◆ Written exercise: Rewrite all of the data below, replacing every occurrence of "word" with "term" and leaving everything else unchanged.

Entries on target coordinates

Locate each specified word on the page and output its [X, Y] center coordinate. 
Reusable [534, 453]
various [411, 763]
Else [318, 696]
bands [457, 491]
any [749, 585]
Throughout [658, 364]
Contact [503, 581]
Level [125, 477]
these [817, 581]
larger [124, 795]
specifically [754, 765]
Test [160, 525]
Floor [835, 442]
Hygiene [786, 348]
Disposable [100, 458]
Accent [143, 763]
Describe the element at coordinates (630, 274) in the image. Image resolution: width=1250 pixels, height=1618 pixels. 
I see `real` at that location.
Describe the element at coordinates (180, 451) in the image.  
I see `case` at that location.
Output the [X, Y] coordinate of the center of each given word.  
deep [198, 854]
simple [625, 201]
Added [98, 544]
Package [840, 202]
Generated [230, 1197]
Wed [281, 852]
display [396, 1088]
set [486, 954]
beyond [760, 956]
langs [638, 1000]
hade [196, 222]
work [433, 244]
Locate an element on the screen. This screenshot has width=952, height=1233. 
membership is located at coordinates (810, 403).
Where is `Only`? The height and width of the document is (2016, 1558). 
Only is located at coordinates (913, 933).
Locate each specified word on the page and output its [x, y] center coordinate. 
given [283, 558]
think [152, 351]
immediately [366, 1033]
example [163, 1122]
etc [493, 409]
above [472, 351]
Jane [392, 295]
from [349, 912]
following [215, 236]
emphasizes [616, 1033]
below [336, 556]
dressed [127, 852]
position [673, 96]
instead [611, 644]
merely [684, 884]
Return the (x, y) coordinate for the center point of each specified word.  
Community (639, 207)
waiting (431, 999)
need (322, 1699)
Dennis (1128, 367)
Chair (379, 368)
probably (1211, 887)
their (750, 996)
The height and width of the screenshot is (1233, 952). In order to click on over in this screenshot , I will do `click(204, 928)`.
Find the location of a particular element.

◆ Task result:
Locate each specified term on the page and output its [X, Y] center coordinate. 
Reusable [534, 453]
various [411, 763]
Else [318, 696]
bands [457, 491]
any [749, 585]
Throughout [658, 364]
Contact [503, 581]
Level [125, 477]
these [817, 581]
larger [124, 795]
specifically [754, 765]
Test [160, 525]
Floor [835, 442]
Hygiene [786, 348]
Disposable [100, 458]
Accent [143, 763]
Describe the element at coordinates (630, 274) in the image. Image resolution: width=1250 pixels, height=1618 pixels. 
I see `real` at that location.
Describe the element at coordinates (180, 451) in the image.  
I see `case` at that location.
Output the [X, Y] coordinate of the center of each given term.  
deep [198, 854]
simple [625, 201]
Added [98, 544]
Package [840, 202]
Generated [230, 1197]
Wed [281, 852]
display [396, 1088]
set [486, 954]
beyond [760, 956]
langs [638, 1000]
hade [196, 222]
work [433, 244]
Locate an element on the screen. This screenshot has width=952, height=1233. 
membership is located at coordinates (810, 403).
Where is `Only`? The height and width of the document is (2016, 1558). 
Only is located at coordinates (913, 933).
Locate each specified term on the page and output its [x, y] center coordinate. 
given [283, 558]
think [152, 351]
immediately [366, 1033]
example [163, 1122]
etc [493, 409]
above [472, 351]
Jane [392, 295]
from [349, 912]
following [215, 236]
emphasizes [616, 1033]
below [336, 556]
dressed [127, 852]
position [673, 96]
instead [611, 644]
merely [684, 884]
Return the (x, y) coordinate for the center point of each specified term.  
Community (639, 207)
waiting (431, 999)
need (322, 1699)
Dennis (1128, 367)
Chair (379, 368)
probably (1211, 887)
their (750, 996)
The height and width of the screenshot is (1233, 952). In order to click on over in this screenshot , I will do `click(204, 928)`.
Find the location of a particular element.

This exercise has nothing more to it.